The Front Runner — Running Time: 1:53 — Rating: R
“The Front Runner” is a movie for people who are captivated by presidential politics. For those who aren’t, this is a barrel of confusion that requires patience and imagination. Even if you followed Gary Hart’s presidential campaign from the early ’80s forward, it is likely that confusion will engulf you here. A problem common to non-fiction films always looms when the real-life characters are more recognizable than the actors who portray them. You are not likely to recognize Alfred Molina as Ben Bradlee or Spencer Garrett as Bob Woodward.
Gary Hart won presidential primaries west of the Mississippi and by 1988 he was the front runner for the Democratic nomination. Hugh Jackman does a fine job of presenting Hart as the articulate, smart candidate he was — until news broke of his affair with Donna Rice (Sara Paxton). Though Hart tried to ignore the press coverage of the affair by delivering articulate speeches about his politics, his candidacy was consumed by the constant coverage of his private life. Though the public examination of men and their affairs in our present time makes it seem odd that this revelation would cause the explosion that engulfed Hart, remember that this happened 34 years ago.
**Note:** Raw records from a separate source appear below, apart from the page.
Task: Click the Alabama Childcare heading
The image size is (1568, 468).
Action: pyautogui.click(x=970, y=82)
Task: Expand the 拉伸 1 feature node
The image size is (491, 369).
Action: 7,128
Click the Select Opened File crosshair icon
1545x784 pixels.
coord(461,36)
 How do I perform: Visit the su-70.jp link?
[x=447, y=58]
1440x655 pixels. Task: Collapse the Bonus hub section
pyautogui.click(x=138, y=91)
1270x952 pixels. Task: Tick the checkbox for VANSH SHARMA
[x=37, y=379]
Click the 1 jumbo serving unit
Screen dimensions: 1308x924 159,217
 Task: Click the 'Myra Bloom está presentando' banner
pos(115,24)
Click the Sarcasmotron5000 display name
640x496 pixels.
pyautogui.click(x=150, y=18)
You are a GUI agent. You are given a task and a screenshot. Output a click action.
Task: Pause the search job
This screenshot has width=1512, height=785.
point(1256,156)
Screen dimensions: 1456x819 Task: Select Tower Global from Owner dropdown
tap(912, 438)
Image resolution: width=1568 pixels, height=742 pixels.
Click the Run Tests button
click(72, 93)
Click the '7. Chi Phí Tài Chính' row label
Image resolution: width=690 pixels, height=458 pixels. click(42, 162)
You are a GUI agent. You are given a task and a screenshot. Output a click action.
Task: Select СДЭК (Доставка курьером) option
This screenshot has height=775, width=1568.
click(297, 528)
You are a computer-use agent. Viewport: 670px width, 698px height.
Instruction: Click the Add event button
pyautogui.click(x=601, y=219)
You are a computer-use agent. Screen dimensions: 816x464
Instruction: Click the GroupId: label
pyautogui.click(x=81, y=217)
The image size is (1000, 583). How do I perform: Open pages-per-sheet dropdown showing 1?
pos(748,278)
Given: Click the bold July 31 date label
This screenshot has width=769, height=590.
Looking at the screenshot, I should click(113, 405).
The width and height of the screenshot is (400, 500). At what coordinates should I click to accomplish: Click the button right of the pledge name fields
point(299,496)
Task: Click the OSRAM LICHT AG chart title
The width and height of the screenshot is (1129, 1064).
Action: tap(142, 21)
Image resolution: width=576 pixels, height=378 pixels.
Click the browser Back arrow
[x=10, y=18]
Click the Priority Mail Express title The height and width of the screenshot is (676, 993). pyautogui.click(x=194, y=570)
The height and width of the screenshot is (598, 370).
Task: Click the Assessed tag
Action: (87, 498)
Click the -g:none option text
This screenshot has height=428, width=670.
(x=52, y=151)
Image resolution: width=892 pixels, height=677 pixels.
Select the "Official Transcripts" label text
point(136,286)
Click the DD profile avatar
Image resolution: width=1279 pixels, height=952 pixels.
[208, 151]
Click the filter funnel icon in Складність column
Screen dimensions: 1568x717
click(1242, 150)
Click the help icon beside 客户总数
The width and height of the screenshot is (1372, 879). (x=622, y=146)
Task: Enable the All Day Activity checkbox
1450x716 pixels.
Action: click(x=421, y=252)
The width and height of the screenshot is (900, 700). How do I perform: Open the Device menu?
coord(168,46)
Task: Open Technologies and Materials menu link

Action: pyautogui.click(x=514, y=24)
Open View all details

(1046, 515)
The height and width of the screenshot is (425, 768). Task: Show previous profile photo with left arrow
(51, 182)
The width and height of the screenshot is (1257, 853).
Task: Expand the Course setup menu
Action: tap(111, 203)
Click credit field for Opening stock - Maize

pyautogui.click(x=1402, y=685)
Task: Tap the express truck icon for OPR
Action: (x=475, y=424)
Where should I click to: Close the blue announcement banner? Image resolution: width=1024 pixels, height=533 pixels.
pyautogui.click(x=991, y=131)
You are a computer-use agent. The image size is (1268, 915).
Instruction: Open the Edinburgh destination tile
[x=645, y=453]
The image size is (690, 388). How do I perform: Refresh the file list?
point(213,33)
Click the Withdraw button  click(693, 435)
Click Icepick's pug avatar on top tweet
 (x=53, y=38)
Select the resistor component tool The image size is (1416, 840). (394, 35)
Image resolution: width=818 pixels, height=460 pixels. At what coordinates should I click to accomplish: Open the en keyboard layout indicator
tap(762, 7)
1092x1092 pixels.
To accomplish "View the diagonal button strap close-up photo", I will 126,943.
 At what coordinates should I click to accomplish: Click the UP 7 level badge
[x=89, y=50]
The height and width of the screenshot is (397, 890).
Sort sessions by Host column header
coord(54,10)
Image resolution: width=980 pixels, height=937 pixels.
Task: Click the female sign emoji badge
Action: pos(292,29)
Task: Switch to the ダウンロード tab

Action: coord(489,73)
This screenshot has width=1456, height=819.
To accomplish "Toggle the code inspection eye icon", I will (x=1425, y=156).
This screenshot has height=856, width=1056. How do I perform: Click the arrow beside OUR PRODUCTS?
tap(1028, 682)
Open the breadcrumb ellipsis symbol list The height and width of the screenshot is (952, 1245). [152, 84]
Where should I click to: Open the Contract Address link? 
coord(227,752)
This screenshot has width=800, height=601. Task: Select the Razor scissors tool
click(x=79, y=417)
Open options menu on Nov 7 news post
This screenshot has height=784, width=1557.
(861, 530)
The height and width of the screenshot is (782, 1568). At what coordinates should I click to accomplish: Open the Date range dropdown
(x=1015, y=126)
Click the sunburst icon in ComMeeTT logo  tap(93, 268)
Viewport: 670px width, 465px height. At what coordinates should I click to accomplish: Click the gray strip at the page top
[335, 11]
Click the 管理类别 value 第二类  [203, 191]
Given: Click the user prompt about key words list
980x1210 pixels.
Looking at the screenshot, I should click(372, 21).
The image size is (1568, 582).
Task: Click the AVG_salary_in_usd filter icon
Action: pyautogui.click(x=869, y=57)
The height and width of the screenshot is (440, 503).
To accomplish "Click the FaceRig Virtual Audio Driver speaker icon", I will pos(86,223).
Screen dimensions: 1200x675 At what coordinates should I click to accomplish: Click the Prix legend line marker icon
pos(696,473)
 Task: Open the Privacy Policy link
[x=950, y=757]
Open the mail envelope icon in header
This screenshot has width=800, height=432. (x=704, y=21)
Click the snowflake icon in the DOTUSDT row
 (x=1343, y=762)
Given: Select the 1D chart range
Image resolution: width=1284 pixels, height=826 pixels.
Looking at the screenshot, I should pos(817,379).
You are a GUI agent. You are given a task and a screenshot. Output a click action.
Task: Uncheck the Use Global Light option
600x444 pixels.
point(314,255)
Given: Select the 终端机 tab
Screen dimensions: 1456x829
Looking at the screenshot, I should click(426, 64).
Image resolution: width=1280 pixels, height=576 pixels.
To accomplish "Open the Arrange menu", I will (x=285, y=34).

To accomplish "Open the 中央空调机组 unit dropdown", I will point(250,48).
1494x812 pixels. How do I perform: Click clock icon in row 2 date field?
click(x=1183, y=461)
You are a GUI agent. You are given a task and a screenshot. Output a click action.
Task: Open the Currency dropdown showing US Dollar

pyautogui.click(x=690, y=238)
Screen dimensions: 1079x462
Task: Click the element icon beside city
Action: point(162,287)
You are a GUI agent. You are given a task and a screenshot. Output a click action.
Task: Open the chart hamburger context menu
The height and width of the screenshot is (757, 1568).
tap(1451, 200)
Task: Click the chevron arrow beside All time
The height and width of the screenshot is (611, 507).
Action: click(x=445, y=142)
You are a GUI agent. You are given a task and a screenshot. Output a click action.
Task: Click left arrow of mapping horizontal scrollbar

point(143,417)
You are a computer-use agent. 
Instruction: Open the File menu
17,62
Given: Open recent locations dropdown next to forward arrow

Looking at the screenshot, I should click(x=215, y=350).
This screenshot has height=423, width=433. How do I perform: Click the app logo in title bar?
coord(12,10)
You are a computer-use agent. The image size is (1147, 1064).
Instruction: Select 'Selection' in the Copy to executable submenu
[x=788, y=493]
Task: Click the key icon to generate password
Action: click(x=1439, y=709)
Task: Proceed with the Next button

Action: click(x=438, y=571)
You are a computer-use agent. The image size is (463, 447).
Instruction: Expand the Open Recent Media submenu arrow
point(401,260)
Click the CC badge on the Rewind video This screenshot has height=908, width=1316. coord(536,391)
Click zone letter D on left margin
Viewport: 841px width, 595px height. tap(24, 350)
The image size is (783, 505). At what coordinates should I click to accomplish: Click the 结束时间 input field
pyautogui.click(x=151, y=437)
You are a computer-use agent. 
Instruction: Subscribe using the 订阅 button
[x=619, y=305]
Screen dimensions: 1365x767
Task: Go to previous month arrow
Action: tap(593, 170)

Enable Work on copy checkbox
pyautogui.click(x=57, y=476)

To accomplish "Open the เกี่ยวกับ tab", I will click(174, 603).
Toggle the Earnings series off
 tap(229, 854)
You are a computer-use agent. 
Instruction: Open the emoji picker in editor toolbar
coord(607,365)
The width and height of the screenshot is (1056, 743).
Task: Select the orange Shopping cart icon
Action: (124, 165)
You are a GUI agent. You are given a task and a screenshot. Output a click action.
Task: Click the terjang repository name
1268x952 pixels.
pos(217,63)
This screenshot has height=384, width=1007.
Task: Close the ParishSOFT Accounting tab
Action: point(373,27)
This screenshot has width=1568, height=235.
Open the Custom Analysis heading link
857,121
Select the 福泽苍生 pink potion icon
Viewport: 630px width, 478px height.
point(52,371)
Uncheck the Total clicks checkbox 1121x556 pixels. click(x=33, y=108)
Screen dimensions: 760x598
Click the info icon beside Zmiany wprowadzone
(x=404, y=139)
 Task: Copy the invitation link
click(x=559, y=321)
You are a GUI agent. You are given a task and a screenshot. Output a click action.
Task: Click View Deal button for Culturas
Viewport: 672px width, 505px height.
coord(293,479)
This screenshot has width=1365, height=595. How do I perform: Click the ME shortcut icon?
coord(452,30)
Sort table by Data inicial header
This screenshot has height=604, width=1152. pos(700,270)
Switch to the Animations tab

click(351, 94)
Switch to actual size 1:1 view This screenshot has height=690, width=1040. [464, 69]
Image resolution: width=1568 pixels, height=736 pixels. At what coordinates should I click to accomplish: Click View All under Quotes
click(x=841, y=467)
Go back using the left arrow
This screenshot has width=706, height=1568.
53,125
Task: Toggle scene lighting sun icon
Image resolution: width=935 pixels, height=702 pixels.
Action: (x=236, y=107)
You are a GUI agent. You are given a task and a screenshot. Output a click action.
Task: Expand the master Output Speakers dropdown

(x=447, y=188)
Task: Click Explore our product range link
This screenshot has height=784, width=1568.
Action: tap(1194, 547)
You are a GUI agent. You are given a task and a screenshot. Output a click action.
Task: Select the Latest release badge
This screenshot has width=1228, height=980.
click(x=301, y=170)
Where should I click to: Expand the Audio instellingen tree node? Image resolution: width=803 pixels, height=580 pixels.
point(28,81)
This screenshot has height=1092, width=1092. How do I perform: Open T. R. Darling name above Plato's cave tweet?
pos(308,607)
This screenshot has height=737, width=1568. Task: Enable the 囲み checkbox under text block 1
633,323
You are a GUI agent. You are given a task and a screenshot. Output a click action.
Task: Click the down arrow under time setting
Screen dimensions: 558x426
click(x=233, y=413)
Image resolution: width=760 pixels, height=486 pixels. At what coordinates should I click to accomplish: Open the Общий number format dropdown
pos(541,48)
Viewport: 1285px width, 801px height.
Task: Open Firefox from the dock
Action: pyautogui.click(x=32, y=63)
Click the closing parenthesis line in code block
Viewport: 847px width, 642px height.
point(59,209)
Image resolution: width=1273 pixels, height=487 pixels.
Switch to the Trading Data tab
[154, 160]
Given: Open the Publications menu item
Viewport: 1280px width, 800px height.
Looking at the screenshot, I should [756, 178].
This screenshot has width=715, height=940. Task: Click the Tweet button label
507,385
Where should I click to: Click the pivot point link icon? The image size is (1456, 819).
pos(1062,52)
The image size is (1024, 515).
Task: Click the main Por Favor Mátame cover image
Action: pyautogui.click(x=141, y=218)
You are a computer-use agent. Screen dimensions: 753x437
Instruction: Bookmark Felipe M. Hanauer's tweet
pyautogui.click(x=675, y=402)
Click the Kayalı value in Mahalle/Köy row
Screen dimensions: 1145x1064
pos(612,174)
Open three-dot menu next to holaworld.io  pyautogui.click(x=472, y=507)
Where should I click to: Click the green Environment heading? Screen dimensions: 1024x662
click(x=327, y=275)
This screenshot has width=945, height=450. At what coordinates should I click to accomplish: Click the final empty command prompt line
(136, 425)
The movie’s best acting is delivered by Vera Farmiga as she plays Lee Hart being thrown from private life into public spectacle as the betrayed wife. Jackman is strong as candidate Hart who insists his sexual life is not fair fodder for the campaign, but television ensures that there is no escape from submersion in the ugly world of public scandal. Husband and wife are both reduced to swimming through the sea of superficiality created by the press. Much of the dialogue here is lost in the chaos of camera shutters, reporters shouting each other down, and ugly personal invasions. Do all candidates for public office surrender their rights to privacy?
What would have happened if Hart had won and followed through with his plans to invite Gorbachev to the inauguration and to work toward peace with the Soviets? Instead, this movie submerges us in junk food, junk conversation, and the confusion of a sea of unidentified faces. People who soaked up the political details of that time may love this movie. Those who didn’t are not likely to be able to navigate this confusing political record.
Hart’s insistence that his affair is nobody’s business — “They will not earn the dignity of my response” — was already ludicrous for a presidential candidate in 1988 when television carried the private lives of all candidates into American homes. His articulate arguments were ignored entirely by a public fascinated with scandal. No one cared after that how he felt about anything other than the one subject he refused to discuss.
Did the Harts’ marriage become a political casualty along with his presidential ambitions? An announcement about that at movie’s end gives us the answer and sends us out with a whole new set of questions.